TASK TO CARRY OUT
Copy every line of the entries that has the string "computer" in it.

[Collected data]
——————————

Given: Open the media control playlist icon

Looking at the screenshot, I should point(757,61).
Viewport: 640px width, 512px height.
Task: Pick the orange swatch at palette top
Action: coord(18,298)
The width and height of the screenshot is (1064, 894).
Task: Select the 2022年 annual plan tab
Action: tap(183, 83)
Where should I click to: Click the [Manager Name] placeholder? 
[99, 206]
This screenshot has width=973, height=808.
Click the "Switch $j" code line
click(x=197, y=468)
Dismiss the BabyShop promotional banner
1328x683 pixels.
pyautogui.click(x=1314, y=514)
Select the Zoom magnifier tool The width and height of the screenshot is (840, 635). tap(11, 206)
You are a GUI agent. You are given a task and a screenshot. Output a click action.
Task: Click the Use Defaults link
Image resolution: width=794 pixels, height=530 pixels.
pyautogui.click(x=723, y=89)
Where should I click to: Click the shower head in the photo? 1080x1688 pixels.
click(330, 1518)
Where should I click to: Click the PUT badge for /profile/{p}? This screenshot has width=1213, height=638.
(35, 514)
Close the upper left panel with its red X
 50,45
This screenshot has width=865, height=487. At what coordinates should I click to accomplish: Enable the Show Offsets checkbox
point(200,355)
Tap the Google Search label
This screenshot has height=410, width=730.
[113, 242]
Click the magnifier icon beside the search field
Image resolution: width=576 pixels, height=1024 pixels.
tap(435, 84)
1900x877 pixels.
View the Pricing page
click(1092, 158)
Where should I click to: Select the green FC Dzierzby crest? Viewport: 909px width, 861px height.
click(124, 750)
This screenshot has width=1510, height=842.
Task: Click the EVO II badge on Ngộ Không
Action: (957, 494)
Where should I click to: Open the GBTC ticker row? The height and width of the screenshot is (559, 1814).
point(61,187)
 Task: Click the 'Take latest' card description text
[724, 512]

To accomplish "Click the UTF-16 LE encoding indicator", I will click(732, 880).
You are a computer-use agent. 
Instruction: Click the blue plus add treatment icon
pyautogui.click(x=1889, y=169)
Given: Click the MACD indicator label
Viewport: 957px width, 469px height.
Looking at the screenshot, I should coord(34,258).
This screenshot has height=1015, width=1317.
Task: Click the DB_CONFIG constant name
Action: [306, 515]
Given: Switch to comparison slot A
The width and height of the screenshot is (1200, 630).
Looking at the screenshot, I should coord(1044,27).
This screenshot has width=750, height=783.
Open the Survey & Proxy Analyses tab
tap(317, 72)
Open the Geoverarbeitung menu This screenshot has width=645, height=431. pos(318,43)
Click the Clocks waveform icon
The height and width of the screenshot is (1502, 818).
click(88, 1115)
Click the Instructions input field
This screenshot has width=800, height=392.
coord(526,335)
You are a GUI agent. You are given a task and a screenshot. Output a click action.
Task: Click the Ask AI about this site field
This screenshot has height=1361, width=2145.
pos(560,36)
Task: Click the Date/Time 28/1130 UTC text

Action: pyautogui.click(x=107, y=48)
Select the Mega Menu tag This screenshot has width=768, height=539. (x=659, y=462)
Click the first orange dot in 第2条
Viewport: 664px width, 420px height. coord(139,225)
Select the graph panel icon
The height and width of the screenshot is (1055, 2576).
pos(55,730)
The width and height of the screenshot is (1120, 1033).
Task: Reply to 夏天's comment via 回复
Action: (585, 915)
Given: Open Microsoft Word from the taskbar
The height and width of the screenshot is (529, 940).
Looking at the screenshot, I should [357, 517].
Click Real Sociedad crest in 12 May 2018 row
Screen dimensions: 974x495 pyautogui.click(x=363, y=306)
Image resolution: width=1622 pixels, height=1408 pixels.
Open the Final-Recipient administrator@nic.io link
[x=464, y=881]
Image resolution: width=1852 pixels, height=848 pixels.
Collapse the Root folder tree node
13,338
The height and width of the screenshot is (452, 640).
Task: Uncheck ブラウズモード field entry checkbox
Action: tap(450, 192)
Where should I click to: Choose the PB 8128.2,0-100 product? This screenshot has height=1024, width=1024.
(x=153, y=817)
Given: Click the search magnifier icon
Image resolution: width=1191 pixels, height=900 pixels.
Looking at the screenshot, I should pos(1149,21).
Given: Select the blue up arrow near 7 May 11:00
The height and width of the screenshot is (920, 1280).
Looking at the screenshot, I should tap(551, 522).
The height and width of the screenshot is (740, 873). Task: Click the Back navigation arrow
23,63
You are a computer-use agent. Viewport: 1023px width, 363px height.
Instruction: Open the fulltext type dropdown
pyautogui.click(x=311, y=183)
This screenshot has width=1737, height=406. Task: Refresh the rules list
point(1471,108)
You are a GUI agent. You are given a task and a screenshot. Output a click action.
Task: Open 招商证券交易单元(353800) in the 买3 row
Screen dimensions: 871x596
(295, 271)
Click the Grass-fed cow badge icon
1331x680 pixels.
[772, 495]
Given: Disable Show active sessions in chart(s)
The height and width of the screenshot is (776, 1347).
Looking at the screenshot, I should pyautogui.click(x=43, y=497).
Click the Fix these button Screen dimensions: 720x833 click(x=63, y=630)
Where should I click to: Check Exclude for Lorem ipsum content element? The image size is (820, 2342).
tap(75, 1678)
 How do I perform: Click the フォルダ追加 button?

——————————

RESPONSE TO THIS EXERCISE
You are a computer-use agent. 
You are a computer-use agent. Viewport: 1023px width, 363px height.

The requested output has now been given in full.